## TASK BRIEF
Every line below must come back exactly as it stands, with the images omitted.

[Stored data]
>>>>>

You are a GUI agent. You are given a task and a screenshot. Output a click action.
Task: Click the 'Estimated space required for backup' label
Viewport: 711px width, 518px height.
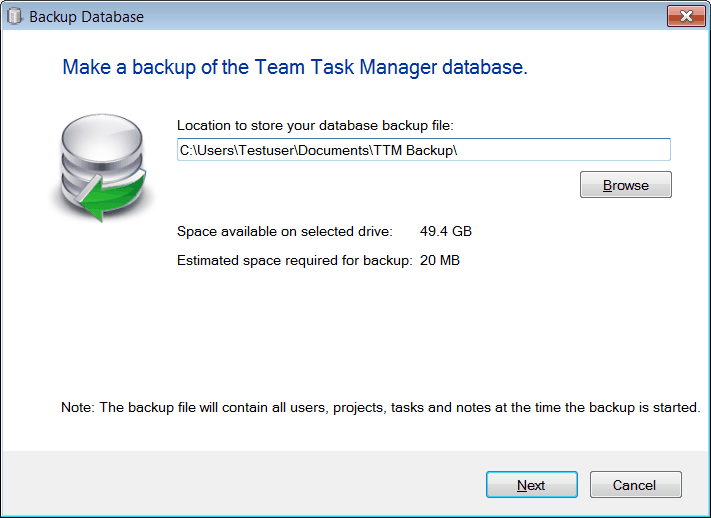(294, 261)
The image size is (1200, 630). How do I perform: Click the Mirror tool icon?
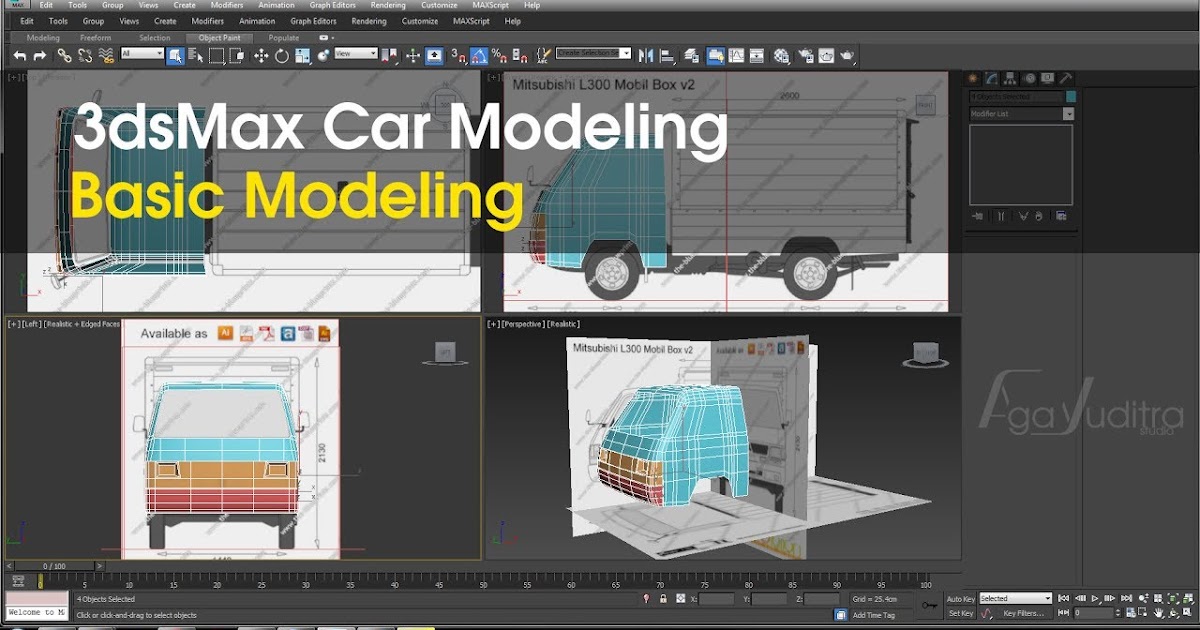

<<<<<

## OUTPUT FOR THIS EXERCISE
You are a GUI agent. You are given a task and a screenshot. Output a click action.
Task: Click the 'Estimated space required for backup' label
Viewport: 711px width, 518px height.
(294, 261)
The image size is (1200, 630). How do I perform: Click the Mirror tool icon?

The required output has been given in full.